*PROBLEM TO WORK ON*.
Work through the listing below and give again exactly the lines from the one with "Given: Select the markup pen icon" to the one with "Instruction: Select the", both ends included. All other lines and all pictures stay out.

THE DATA below:

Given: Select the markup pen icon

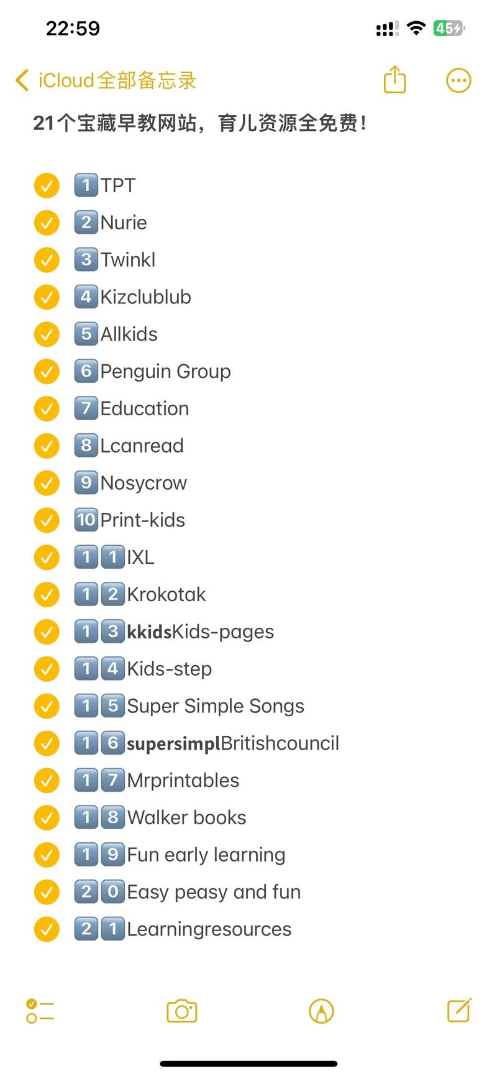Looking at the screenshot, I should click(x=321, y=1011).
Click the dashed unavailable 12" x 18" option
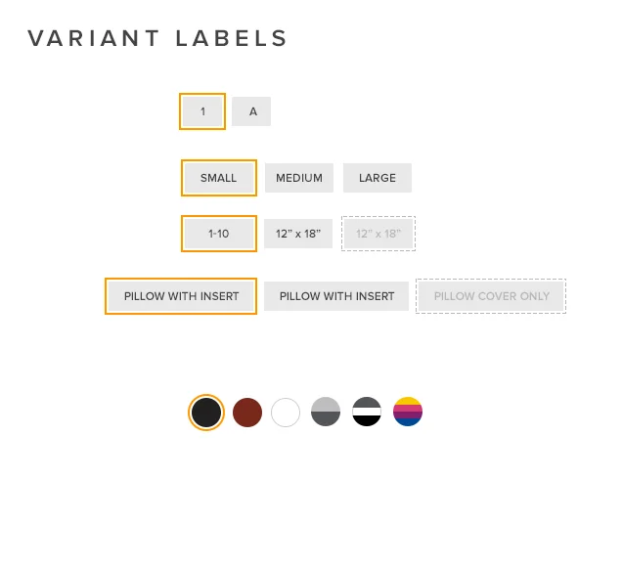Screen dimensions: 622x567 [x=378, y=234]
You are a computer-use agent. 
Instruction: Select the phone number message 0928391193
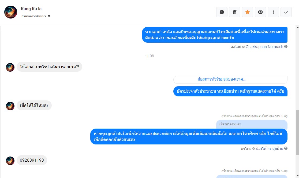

End of THE DATA.
THE DATA below:

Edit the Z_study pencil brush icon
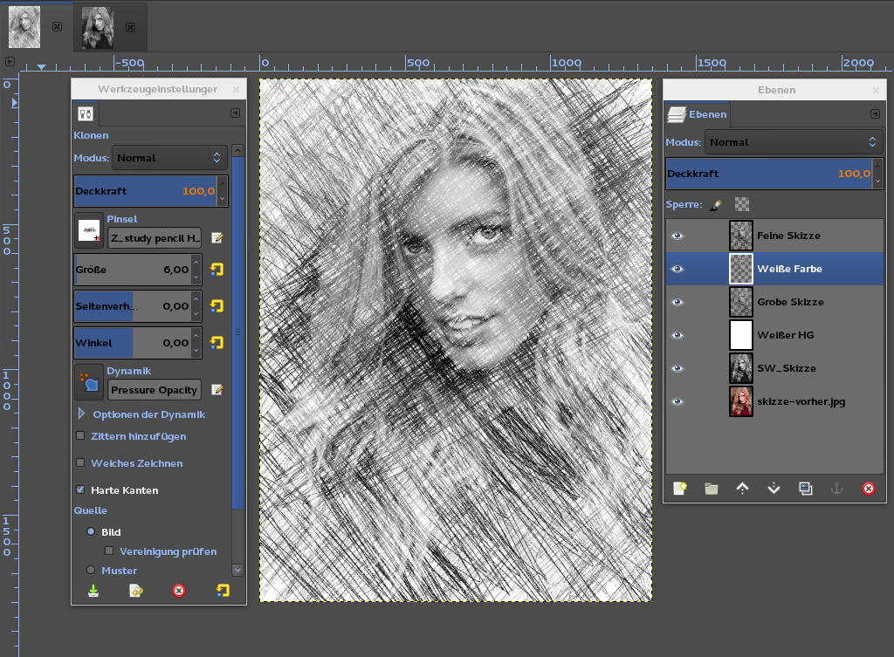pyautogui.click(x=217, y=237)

End of THE DATA.

*OUTPUT OF THE EXERCISE*.
Given: Select the markup pen icon

Looking at the screenshot, I should click(x=321, y=1011).
Click the dashed unavailable 12" x 18" option
Screen dimensions: 622x567 [x=378, y=234]
You are a computer-use agent. 
Instruction: Select the phone number message 0928391193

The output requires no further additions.